The structure and adsorption of Mo27S(54−x) (x = 1–6) clusters have been investigated using density functional theory method. It was found that considerable relaxation occurred at the (1¯ 0 1 0) edge. The activity has been analyzed on the basis of frontier molecular orbital properties.
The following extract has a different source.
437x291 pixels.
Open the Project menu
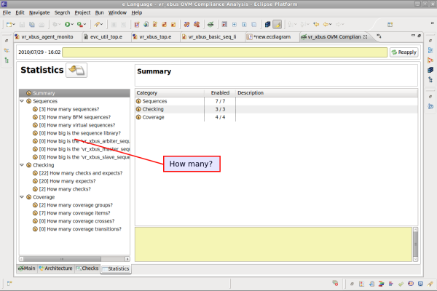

The results suggest that the possible catalytic sites might be situated between two vicinal 4-fold coordinative unsaturated site CUS. The formation of Mo27S(54−x) (x = 4–6) from Mo27S54 is easy in the presence of atomic hydrogen, but difficult under molecular hydrogen. But the situation is different from the case of Mo27S(54−x) formation (x = 1–3) that is facile under both the atomic and molecular hydrogen reagent (under the normal HYD/HDS condition). The adsorption of thiophene at various vacancies on the (1¯ 0 1 0) edge of MoS2 represents that thiophene is unstable to flatly adsorb at the vacancy of Mo27S50. Although uprightly adsorbed thiophene is adsorbed weakly, the flatly adsorbed thiohene is strongly activated when adsorbed between two vicinal 4-fold CUS (9, 10). On the basis of Hirshfeld charge analysis, the donation and back-donation between the thiophene and the substrate might account for the activation of thiophene.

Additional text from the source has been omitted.